_WHAT YOU ARE ASKED TO DO:_ The word "agent" marks the lines you need; copy each of them from the data.

_GIVEN RECORDS:_

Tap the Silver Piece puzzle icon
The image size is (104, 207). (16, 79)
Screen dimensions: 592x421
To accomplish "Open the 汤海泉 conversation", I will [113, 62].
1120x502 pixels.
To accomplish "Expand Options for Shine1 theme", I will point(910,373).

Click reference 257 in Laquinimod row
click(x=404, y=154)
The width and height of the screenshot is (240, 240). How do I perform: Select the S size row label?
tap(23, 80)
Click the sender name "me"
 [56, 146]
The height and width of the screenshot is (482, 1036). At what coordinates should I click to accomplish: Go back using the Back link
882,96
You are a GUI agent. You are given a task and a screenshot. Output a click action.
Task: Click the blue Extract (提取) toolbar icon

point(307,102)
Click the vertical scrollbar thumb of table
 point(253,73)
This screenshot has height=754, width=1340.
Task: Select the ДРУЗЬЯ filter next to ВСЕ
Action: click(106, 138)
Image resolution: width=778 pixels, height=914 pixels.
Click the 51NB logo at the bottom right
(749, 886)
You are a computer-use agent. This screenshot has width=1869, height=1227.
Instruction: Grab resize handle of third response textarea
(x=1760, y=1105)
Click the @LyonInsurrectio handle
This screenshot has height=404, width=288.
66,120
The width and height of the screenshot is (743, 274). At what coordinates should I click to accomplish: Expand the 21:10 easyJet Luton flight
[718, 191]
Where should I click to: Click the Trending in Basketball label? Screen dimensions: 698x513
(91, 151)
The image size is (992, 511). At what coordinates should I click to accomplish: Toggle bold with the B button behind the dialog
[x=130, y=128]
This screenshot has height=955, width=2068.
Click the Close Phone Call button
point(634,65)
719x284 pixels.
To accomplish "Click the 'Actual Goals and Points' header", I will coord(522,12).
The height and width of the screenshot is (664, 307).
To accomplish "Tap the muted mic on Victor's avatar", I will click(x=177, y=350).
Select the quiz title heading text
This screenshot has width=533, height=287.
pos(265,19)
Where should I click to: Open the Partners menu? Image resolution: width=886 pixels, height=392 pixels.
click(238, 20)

_TASK RESPONSE:_
You are a GUI agent. You are given a task and a screenshot. Output a click action.
You are a computer-use agent. This screenshot has width=1869, height=1227.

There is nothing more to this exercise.